> **Problem to work on**
Arrange the lines of the material as a JSON list of strings, one string per line and blank lines left out, using only the part that opens with the line containing "Task: Close the" and closes with the line containing "Instruction: Click the All day label text", both included.

> **Given records**
>>>>

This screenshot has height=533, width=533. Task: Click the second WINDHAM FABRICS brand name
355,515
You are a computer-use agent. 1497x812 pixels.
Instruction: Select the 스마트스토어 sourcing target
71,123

<<<<
>>>>

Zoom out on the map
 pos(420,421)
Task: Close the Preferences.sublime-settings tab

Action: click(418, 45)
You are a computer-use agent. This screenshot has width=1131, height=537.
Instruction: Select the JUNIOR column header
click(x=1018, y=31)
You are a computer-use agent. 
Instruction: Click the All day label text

<<<<

> **Result**
[
  "Task: Close the Preferences.sublime-settings tab",
  "Action: click(418, 45)",
  "You are a computer-use agent. This screenshot has width=1131, height=537.",
  "Instruction: Select the JUNIOR column header",
  "click(x=1018, y=31)",
  "You are a computer-use agent. ",
  "Instruction: Click the All day label text"
]